**WHAT IS ASKED:** Give the lines of the entries below as a JSON list of strings, with one string per line and blank lines omitted. Begin at the line that contains "You are a computer-use agent. The", and stop after the line that contains "pyautogui.click(x=317, y=300)".

**SUPPLIED MATERIAL:**
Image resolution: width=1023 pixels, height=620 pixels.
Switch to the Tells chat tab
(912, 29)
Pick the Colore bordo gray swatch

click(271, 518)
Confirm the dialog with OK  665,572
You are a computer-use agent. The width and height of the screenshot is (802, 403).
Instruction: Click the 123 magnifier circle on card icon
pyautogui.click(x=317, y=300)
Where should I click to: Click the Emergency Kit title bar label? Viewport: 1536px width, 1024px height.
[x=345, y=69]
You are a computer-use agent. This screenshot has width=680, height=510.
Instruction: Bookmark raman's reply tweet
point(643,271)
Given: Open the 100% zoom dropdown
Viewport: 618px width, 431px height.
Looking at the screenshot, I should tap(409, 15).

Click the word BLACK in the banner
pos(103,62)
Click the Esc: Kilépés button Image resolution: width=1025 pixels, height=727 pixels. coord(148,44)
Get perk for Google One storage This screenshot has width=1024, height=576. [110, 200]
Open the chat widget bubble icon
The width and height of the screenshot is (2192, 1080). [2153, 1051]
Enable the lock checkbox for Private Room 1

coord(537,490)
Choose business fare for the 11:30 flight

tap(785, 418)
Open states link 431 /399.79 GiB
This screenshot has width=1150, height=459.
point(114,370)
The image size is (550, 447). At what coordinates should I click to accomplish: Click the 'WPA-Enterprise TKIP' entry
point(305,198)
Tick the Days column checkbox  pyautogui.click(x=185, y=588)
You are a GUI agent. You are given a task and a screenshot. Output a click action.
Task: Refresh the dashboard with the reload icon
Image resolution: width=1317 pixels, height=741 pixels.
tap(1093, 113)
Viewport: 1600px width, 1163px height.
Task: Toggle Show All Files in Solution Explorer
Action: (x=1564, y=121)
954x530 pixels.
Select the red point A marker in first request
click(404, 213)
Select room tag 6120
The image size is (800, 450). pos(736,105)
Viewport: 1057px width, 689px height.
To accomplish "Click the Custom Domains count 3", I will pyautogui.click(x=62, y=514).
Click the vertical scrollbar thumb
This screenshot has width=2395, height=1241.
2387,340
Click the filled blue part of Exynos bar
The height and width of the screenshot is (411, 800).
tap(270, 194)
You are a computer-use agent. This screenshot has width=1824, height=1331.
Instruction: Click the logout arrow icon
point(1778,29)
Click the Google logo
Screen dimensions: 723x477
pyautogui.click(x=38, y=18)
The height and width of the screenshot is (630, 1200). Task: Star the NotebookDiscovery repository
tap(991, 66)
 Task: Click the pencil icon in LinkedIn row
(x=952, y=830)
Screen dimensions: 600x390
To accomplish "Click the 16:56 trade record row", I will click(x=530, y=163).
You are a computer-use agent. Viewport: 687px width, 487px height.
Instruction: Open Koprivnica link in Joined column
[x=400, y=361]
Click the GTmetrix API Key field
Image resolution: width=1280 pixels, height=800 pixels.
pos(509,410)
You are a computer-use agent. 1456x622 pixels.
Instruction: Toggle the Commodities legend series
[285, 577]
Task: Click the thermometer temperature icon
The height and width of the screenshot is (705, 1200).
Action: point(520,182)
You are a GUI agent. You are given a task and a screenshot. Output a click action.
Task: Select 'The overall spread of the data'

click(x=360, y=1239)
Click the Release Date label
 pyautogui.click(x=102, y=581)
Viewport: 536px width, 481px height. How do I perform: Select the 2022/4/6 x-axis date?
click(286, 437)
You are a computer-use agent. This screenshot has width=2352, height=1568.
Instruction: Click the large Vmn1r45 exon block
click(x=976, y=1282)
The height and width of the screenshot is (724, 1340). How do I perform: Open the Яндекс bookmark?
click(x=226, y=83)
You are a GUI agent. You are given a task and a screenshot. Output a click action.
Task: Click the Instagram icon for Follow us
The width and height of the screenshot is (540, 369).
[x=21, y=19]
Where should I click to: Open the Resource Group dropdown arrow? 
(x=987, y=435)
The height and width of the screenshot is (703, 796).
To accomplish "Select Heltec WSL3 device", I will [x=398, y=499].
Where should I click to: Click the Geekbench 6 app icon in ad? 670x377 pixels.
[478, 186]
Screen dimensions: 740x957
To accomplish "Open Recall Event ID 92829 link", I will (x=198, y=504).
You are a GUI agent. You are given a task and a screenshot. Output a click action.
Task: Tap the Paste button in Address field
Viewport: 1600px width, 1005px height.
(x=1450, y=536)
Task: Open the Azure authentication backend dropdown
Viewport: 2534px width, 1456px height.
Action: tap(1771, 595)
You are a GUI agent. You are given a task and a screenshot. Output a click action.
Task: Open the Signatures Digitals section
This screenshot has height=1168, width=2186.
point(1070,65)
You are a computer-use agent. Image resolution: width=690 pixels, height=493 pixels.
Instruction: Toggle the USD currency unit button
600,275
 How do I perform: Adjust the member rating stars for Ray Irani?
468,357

**COMPLETED TASK:**
[
  "You are a computer-use agent. The width and height of the screenshot is (802, 403).",
  "Instruction: Click the 123 magnifier circle on card icon",
  "pyautogui.click(x=317, y=300)"
]